Moreover, General RAG capability integrates other extra features that lead to more accurate responses:
- Features to avoid prompt injection
- Conversation history
- Filtering steps
The use of Retrieval Augmented Generation techniques enables the use of continually updated information, every time an up-to-date knowledge base is uploaded into the system.

Generative feedback functionality

When testing how Generative AI/RAG capabilities work with the ATRIA web interface aura-manager, it is possible to use the feedback functionality to estimate the user’s satisfaction regarding the quality and appropriateness of the generated answer to her request.
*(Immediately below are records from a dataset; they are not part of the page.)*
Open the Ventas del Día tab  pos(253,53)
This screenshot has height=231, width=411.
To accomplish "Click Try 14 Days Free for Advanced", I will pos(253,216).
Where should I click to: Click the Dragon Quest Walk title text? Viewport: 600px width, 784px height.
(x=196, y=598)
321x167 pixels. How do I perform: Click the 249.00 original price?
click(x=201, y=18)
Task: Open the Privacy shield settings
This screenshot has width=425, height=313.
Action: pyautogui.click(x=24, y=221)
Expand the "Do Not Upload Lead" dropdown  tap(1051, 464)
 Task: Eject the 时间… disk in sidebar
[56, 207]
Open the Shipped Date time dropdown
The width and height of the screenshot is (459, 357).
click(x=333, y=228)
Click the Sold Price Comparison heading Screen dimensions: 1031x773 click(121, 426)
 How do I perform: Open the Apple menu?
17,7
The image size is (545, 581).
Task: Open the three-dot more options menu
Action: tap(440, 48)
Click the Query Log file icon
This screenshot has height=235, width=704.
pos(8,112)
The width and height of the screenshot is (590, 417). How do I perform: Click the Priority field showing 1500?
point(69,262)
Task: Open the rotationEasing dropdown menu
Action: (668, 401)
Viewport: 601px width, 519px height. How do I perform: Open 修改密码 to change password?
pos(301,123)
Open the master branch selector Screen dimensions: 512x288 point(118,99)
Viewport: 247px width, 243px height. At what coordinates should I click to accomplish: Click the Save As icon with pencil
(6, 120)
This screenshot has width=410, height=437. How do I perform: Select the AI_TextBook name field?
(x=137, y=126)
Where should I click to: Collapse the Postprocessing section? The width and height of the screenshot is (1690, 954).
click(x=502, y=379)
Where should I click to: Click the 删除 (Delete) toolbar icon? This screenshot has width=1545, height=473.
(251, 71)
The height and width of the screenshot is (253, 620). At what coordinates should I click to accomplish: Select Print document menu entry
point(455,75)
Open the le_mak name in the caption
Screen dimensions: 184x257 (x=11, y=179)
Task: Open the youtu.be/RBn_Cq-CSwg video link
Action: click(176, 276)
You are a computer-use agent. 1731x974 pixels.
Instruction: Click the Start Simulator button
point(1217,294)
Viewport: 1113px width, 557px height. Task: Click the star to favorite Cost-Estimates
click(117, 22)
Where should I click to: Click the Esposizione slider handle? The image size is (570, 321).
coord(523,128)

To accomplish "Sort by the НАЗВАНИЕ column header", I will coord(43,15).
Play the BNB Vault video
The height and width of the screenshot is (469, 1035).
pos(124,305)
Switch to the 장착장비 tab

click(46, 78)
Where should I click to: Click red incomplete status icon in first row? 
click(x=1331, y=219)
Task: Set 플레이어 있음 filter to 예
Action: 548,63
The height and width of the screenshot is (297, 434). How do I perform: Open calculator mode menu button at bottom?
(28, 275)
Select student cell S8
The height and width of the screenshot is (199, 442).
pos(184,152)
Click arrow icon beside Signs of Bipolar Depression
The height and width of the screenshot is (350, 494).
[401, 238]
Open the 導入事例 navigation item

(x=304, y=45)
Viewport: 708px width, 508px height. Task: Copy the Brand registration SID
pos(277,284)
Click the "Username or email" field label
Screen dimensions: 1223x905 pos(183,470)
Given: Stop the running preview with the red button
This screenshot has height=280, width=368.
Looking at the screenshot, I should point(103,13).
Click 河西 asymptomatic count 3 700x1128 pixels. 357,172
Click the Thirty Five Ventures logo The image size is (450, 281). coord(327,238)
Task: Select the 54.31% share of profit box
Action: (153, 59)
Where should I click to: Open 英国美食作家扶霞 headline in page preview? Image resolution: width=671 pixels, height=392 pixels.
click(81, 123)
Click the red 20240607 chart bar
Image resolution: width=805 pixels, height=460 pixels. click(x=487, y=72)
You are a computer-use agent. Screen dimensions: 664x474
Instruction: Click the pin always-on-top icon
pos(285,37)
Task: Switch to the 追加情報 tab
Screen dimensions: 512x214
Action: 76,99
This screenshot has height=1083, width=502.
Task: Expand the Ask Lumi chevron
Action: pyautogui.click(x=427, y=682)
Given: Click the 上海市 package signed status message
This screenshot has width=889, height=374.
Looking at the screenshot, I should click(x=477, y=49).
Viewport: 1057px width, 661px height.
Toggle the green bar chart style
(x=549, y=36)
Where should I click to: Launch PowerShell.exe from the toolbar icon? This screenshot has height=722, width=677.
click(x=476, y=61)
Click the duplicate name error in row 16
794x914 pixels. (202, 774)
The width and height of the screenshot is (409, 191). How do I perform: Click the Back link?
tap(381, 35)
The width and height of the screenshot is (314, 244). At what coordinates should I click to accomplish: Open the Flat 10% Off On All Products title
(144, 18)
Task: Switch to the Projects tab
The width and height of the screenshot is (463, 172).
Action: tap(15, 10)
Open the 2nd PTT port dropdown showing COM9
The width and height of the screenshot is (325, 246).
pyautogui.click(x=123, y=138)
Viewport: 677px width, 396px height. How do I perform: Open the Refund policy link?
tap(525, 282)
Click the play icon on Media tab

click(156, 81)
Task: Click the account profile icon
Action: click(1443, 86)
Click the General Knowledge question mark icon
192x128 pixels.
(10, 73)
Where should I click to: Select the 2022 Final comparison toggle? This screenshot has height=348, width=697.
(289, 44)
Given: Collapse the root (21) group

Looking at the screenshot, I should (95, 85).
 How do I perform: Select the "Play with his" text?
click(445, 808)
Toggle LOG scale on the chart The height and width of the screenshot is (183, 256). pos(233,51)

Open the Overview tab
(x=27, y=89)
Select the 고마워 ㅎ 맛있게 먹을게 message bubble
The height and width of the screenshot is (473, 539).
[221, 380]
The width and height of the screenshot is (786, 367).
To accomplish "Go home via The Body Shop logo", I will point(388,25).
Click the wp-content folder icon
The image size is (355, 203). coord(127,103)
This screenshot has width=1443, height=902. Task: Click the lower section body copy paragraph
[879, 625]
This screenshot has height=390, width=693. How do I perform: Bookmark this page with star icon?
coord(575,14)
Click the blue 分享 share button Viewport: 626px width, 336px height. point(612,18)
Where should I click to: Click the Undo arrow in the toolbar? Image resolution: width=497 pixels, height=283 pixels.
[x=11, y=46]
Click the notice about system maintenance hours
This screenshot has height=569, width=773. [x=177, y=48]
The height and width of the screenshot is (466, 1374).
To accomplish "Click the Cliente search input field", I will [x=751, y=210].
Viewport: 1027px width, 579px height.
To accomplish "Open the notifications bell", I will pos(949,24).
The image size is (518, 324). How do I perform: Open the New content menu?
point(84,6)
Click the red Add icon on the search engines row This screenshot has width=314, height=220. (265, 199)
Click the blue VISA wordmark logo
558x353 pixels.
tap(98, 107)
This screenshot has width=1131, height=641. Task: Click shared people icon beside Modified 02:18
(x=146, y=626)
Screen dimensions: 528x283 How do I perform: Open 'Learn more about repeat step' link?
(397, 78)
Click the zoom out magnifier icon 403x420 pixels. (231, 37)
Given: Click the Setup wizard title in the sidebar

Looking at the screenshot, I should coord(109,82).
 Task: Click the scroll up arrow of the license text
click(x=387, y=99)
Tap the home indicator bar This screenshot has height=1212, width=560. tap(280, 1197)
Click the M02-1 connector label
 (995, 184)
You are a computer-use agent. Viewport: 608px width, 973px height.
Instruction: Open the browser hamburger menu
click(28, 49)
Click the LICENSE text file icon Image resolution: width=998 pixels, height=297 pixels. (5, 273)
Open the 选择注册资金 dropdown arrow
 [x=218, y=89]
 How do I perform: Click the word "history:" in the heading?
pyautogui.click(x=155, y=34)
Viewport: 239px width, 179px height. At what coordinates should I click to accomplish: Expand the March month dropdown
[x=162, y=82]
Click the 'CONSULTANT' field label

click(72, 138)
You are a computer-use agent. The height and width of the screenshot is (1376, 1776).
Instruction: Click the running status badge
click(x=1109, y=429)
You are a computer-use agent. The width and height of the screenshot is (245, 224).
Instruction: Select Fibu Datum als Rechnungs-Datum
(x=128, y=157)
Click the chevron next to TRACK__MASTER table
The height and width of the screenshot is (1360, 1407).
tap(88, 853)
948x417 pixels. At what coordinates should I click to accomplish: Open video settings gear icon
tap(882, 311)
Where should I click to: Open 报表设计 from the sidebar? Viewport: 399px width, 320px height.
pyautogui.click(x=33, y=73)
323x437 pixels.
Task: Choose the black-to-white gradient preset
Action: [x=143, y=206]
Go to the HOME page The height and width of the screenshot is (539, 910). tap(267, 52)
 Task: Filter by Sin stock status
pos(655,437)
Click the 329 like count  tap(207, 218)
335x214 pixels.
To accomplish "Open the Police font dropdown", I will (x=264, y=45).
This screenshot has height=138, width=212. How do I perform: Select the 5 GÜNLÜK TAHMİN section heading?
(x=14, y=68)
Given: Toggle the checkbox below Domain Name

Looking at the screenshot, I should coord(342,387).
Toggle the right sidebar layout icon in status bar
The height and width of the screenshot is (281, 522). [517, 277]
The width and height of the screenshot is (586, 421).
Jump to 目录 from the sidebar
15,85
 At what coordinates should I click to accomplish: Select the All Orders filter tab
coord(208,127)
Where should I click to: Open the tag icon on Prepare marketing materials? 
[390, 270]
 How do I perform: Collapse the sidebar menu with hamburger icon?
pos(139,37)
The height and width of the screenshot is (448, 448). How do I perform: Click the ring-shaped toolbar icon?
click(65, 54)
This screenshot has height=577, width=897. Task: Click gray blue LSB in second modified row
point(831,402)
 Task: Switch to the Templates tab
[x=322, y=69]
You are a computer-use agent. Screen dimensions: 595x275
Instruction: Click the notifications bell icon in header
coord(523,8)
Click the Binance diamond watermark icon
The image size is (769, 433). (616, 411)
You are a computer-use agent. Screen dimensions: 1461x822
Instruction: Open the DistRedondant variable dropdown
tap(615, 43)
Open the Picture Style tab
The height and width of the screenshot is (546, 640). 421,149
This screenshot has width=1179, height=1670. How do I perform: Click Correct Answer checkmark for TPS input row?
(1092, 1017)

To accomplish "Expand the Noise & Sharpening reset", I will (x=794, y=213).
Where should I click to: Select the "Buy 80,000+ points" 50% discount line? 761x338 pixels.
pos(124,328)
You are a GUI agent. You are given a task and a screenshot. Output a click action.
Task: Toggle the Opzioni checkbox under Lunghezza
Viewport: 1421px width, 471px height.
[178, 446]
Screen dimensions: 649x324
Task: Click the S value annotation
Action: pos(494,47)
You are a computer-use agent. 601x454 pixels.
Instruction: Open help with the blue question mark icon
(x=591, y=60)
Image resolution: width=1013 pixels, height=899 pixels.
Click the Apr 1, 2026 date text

This can be done easily by clicking the thumbs-up or thumbs-down icons.

Do you need a more detailed explanation on how Generative feedback capability works?

Access the document Generative feedback functional description
Access the document Use ATRIA web interface (aura-manager) to discover how to utilize this functionality.

2 - Aura SQL RAG pipeline

Aura SQL RAG pipeline

Description of the SQL RAG pipeline

Introduction

ATRIA currently integrates one RAG pipeline for the conversion of a request from natural language to an SQL query.

Steps in the SQL RAG chain

The use of the SQL RAG chain encompasses different stages, which are explained and schematically represented below.

Figure 15. SQL RAG chain

1. Injection checking

Detects the presence of anomalies in the user’s query that may affect the resolution process.
Currently, a set of checks, based on heuristics, are made:
- Detects overly long questions.
- Detects suspicious substrings in the query.

2. Question translation (currently deactivated)

Optional step for the translation of the user’s query into English.
Currently, it is not activated.

3. Candidate table retrieval

The system searches the candidate tables for relevant documents. This is currently done using a hybrid search, through the combination of lexical and semantic search (embeddings).
The table retrieval is currently based on the similarity between the user’s query and the tables high level description.

4. SQL query generation

The top-2 results (tables) are selected.
In them, the user’s request is converted from natural language to an SQL query.